§ **STATED PROBLEM**: Copy out verbatim the lines from the one containing "Click the audio level fader handle" to the one containing "The image size is (862, 527).", both included.

§ **GIVEN ENTRIES**:

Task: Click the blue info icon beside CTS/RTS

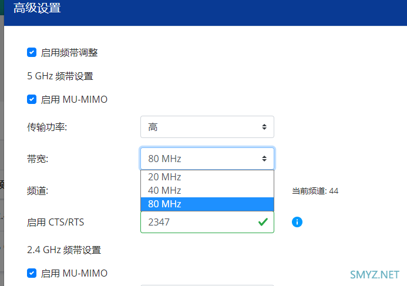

...

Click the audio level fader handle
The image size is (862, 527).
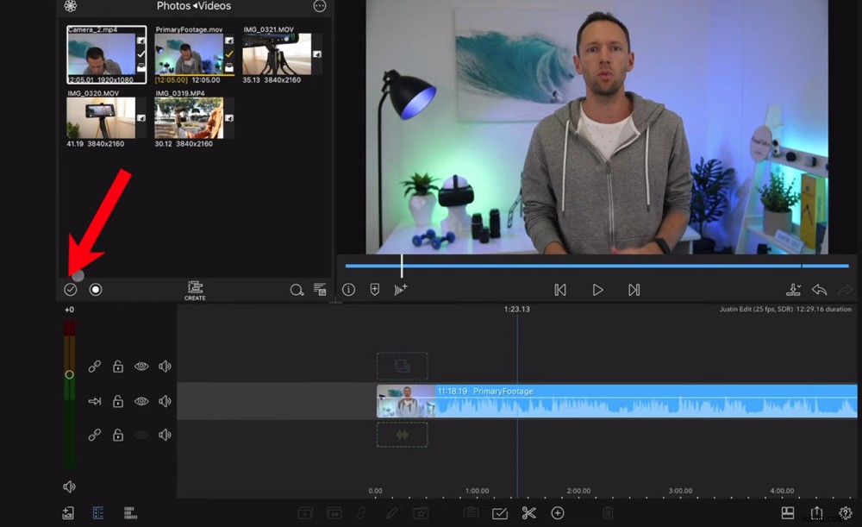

==

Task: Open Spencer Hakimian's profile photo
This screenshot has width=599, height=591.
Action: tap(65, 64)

§ **EXERCISE RESPONSE**:
Click the audio level fader handle
The image size is (862, 527).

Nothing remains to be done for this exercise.